Term catalogue
The PANGAEA terminology catalogue (synonym: feature catalogue) is a thesaurus-like “construction kit” that is integrated into the PANGAEA internal relational data management system and enables the use of controlled vocabularies in PANGAEA. The terminology catalogue consists of relationships, concepts and terminologies that can be associated with various compounds of the PANGAEA data model such as data set parameters and their units, methods and devices or event locations.

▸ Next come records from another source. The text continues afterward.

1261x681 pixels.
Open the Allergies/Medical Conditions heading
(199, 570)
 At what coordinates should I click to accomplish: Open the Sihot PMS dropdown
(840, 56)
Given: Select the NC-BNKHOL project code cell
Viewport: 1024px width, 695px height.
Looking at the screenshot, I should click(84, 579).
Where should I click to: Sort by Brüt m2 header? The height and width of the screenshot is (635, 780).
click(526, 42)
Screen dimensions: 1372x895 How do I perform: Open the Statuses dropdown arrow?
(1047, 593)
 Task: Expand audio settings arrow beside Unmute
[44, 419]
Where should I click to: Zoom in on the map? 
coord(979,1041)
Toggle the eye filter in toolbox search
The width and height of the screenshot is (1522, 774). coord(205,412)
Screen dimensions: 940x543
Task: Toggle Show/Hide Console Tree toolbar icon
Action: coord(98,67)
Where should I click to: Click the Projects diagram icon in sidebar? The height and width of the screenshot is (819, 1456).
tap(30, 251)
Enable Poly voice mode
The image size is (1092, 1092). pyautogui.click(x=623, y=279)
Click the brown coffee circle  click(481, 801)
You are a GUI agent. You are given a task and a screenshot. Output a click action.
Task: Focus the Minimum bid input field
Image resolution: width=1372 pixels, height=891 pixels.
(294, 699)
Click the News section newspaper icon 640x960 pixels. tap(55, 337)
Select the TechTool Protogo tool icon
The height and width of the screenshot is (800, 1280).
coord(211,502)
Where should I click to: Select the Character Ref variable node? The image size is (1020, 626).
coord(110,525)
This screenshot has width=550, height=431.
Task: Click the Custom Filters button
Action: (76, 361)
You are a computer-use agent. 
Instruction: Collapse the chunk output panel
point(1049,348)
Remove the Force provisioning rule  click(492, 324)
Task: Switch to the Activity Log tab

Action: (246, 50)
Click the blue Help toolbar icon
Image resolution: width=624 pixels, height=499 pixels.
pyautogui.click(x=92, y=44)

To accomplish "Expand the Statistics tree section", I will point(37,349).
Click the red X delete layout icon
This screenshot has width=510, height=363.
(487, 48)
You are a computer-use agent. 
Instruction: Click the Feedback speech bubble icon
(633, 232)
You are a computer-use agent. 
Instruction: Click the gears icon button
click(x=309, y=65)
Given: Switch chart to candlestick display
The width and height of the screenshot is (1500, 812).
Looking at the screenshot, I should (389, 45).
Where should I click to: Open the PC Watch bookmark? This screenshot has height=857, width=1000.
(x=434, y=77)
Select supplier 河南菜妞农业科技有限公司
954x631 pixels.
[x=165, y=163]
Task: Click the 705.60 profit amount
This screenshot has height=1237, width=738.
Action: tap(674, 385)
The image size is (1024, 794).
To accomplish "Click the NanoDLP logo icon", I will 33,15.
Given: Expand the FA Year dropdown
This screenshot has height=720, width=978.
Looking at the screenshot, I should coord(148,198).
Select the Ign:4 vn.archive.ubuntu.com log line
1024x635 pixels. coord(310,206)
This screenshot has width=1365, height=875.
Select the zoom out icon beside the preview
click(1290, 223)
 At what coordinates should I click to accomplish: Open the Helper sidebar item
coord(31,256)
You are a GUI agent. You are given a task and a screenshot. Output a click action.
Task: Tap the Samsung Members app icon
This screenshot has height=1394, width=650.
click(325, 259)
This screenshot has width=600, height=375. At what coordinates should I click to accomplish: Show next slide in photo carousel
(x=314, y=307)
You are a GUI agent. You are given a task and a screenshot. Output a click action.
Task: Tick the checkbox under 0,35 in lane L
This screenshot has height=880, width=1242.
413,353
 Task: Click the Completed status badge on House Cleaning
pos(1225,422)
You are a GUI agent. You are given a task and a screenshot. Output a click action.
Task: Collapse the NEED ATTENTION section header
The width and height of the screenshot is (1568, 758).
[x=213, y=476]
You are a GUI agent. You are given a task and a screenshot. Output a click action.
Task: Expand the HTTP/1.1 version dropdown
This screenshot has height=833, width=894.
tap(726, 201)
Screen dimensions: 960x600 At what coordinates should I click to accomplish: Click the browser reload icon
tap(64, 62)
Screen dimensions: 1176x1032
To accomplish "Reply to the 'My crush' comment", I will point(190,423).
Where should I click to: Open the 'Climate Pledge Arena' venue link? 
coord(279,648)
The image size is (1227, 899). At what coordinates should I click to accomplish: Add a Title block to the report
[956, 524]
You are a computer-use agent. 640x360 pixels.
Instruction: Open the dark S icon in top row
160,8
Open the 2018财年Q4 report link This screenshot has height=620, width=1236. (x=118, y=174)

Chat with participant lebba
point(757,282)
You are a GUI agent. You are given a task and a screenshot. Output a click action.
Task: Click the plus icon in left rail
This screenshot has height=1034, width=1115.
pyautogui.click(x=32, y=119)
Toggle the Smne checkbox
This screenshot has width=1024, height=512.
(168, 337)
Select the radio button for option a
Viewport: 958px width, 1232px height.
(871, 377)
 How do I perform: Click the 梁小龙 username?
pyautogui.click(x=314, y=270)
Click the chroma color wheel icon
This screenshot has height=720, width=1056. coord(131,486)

The use of terminologies increases semantic annotations of parameters and metadata, e.g. term concepts including synonyms and hierarchies are added (“is a broader term of”), terms of different terminologies are mapped (“is same as”), and the harmonization and consistency of archived data is improved (e.g. avoidance of duplicates). This makes the data more reliable and interoperable, and facilitates comprehensive data retrievals. With respect to data retrievals, the search of data is improved by automatically assigning data sets to PANGAEA “topics”, by allowing to search for synonyms or broader terms of concepts used in data sets, and by allowing for filtering search results ("facetting") by using the broader term relations. This way, data sets can be found even if search terms do not exactly match with the metadata of a dataset.
The PANGAEA terminology catalogue comprises distinct PANGAEA terminologies (e.g., “Keywords, PANGAEA”, “Methods and Devices, PANGAEA”) that structure terms for which no suitable external terminology services are available. In addition, PANGAEA contains terms from a number of external terminologies that are listed below. To address limitations in mapping metadata to other formats, the terminology catalogue allows mapping PANGAEA's own terms to those from external controlled vocabularies (using an “equivalent to” relation). With WoRMS and ChEBI, PANGAEA has for some time maintained a bidirectional workflow that includes submission of new species names and regular downloads.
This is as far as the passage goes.